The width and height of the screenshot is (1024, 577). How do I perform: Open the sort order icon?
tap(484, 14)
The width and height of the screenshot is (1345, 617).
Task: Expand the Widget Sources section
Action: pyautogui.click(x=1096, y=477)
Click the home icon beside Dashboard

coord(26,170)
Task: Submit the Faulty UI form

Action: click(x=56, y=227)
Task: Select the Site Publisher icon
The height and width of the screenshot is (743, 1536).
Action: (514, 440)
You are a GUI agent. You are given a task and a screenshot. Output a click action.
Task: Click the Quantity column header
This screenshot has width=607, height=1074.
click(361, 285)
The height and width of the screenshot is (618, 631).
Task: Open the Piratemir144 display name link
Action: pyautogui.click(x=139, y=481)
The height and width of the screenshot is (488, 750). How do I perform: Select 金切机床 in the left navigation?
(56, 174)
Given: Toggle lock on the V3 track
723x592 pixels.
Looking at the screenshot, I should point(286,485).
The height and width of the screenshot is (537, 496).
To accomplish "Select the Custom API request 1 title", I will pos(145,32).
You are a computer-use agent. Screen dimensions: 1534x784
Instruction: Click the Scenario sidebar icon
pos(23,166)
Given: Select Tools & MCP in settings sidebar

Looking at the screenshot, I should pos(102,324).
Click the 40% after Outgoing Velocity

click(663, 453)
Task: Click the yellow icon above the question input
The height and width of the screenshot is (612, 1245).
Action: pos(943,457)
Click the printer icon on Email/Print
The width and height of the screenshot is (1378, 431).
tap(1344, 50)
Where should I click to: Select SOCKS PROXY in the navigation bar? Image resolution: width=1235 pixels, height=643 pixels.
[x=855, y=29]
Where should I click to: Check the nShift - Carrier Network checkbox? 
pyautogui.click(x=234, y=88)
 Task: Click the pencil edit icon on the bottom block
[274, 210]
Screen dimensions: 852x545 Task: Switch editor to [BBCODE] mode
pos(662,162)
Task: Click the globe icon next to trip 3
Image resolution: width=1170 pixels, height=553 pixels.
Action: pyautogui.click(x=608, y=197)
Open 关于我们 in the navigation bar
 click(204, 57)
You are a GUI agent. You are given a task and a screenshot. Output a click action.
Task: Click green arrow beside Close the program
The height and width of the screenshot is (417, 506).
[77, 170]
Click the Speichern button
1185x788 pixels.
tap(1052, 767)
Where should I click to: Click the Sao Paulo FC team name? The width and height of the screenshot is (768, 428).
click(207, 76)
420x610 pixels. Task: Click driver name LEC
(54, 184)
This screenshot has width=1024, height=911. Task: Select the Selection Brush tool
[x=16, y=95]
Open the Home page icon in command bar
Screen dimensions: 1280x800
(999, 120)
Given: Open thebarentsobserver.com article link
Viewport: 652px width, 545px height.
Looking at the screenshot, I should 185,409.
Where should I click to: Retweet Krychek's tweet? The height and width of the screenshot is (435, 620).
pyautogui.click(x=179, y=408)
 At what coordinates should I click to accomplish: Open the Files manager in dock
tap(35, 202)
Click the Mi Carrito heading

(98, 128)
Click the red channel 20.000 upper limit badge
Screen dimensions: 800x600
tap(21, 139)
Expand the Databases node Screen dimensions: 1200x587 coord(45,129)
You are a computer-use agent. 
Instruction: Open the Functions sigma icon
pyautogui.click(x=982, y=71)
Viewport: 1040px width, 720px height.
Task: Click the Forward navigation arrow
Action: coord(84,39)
# # # # # # #
Reproduce each record exactly as written above.

The width and height of the screenshot is (1024, 577). How do I perform: Open the sort order icon?
tap(484, 14)
The width and height of the screenshot is (1345, 617).
Task: Expand the Widget Sources section
Action: pyautogui.click(x=1096, y=477)
Click the home icon beside Dashboard

coord(26,170)
Task: Submit the Faulty UI form

Action: click(x=56, y=227)
Task: Select the Site Publisher icon
The height and width of the screenshot is (743, 1536).
Action: (514, 440)
You are a GUI agent. You are given a task and a screenshot. Output a click action.
Task: Click the Quantity column header
This screenshot has width=607, height=1074.
click(361, 285)
The height and width of the screenshot is (618, 631).
Task: Open the Piratemir144 display name link
Action: pyautogui.click(x=139, y=481)
The height and width of the screenshot is (488, 750). How do I perform: Select 金切机床 in the left navigation?
(56, 174)
Given: Toggle lock on the V3 track
723x592 pixels.
Looking at the screenshot, I should point(286,485).
The height and width of the screenshot is (537, 496).
To accomplish "Select the Custom API request 1 title", I will pos(145,32).
You are a computer-use agent. Screen dimensions: 1534x784
Instruction: Click the Scenario sidebar icon
pos(23,166)
Given: Select Tools & MCP in settings sidebar

Looking at the screenshot, I should pos(102,324).
Click the 40% after Outgoing Velocity

click(663, 453)
Task: Click the yellow icon above the question input
The height and width of the screenshot is (612, 1245).
Action: pos(943,457)
Click the printer icon on Email/Print
The width and height of the screenshot is (1378, 431).
tap(1344, 50)
Where should I click to: Select SOCKS PROXY in the navigation bar? Image resolution: width=1235 pixels, height=643 pixels.
[x=855, y=29]
Where should I click to: Check the nShift - Carrier Network checkbox? 
pyautogui.click(x=234, y=88)
 Task: Click the pencil edit icon on the bottom block
[274, 210]
Screen dimensions: 852x545 Task: Switch editor to [BBCODE] mode
pos(662,162)
Task: Click the globe icon next to trip 3
Image resolution: width=1170 pixels, height=553 pixels.
Action: pyautogui.click(x=608, y=197)
Open 关于我们 in the navigation bar
 click(204, 57)
You are a GUI agent. You are given a task and a screenshot. Output a click action.
Task: Click green arrow beside Close the program
The height and width of the screenshot is (417, 506).
[77, 170]
Click the Speichern button
1185x788 pixels.
tap(1052, 767)
Where should I click to: Click the Sao Paulo FC team name? The width and height of the screenshot is (768, 428).
click(207, 76)
420x610 pixels. Task: Click driver name LEC
(54, 184)
This screenshot has width=1024, height=911. Task: Select the Selection Brush tool
[x=16, y=95]
Open the Home page icon in command bar
Screen dimensions: 1280x800
(999, 120)
Given: Open thebarentsobserver.com article link
Viewport: 652px width, 545px height.
Looking at the screenshot, I should 185,409.
Where should I click to: Retweet Krychek's tweet? The height and width of the screenshot is (435, 620).
pyautogui.click(x=179, y=408)
 At what coordinates should I click to accomplish: Open the Files manager in dock
tap(35, 202)
Click the Mi Carrito heading

(98, 128)
Click the red channel 20.000 upper limit badge
Screen dimensions: 800x600
tap(21, 139)
Expand the Databases node Screen dimensions: 1200x587 coord(45,129)
You are a computer-use agent. 
Instruction: Open the Functions sigma icon
pyautogui.click(x=982, y=71)
Viewport: 1040px width, 720px height.
Task: Click the Forward navigation arrow
Action: coord(84,39)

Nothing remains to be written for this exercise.